[Exercise] What comes back must be the data itself, retyped exactly.
○ ○ ○ ○ ○ ○ ○
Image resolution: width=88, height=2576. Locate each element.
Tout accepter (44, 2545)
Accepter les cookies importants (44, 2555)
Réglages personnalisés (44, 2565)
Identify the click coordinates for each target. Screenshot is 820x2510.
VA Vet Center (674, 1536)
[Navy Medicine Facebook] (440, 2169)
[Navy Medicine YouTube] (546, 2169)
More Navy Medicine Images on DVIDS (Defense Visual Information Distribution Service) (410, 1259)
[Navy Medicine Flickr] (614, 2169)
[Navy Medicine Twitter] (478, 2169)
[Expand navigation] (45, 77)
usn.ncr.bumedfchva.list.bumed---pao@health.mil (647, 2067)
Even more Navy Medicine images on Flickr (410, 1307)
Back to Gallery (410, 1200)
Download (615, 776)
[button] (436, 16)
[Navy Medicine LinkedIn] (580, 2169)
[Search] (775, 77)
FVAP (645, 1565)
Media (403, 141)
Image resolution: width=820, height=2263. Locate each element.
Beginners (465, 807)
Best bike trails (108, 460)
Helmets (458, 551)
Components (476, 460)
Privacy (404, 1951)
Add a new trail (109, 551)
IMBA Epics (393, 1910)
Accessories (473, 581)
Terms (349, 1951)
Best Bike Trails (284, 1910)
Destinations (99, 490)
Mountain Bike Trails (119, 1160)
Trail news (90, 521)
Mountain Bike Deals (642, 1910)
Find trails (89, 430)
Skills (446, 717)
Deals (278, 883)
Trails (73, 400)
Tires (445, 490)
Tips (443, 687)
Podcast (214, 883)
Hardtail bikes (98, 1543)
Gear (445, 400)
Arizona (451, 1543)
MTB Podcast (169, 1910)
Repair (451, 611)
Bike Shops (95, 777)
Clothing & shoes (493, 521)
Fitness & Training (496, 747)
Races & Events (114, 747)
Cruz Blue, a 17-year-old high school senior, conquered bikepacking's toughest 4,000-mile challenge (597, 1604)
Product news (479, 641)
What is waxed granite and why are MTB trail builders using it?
○ ○ ○ ○ ○ ○ ○
[Result for this task]
Image resolution: width=88, height=2576. Locate each element.
Tout accepter (44, 2545)
Accepter les cookies importants (44, 2555)
Réglages personnalisés (44, 2565)
Identify the click coordinates for each target. Screenshot is 820x2510.
VA Vet Center (674, 1536)
[Navy Medicine Facebook] (440, 2169)
[Navy Medicine YouTube] (546, 2169)
More Navy Medicine Images on DVIDS (Defense Visual Information Distribution Service) (410, 1259)
[Navy Medicine Flickr] (614, 2169)
[Navy Medicine Twitter] (478, 2169)
[Expand navigation] (45, 77)
usn.ncr.bumedfchva.list.bumed---pao@health.mil (647, 2067)
Even more Navy Medicine images on Flickr (410, 1307)
Back to Gallery (410, 1200)
Download (615, 776)
[button] (436, 16)
[Navy Medicine LinkedIn] (580, 2169)
[Search] (775, 77)
FVAP (645, 1565)
Media (403, 141)
Image resolution: width=820, height=2263. Locate each element.
Beginners (465, 807)
Best bike trails (108, 460)
Helmets (458, 551)
Components (476, 460)
Privacy (404, 1951)
Add a new trail (109, 551)
IMBA Epics (393, 1910)
Accessories (473, 581)
Terms (349, 1951)
Best Bike Trails (284, 1910)
Destinations (99, 490)
Mountain Bike Trails (119, 1160)
Trail news (90, 521)
Mountain Bike Deals (642, 1910)
Find trails (89, 430)
Skills (446, 717)
Deals (278, 883)
Trails (73, 400)
Tires (445, 490)
Tips (443, 687)
Podcast (214, 883)
Hardtail bikes (98, 1543)
Gear (445, 400)
Arizona (451, 1543)
MTB Podcast (169, 1910)
Repair (451, 611)
Bike Shops (95, 777)
Clothing & shoes (493, 521)
Fitness & Training (496, 747)
Races & Events (114, 747)
Cruz Blue, a 17-year-old high school senior, conquered bikepacking's toughest 4,000-mile challenge (597, 1604)
Product news (479, 641)
What is waxed granite and why are MTB trail builders using it?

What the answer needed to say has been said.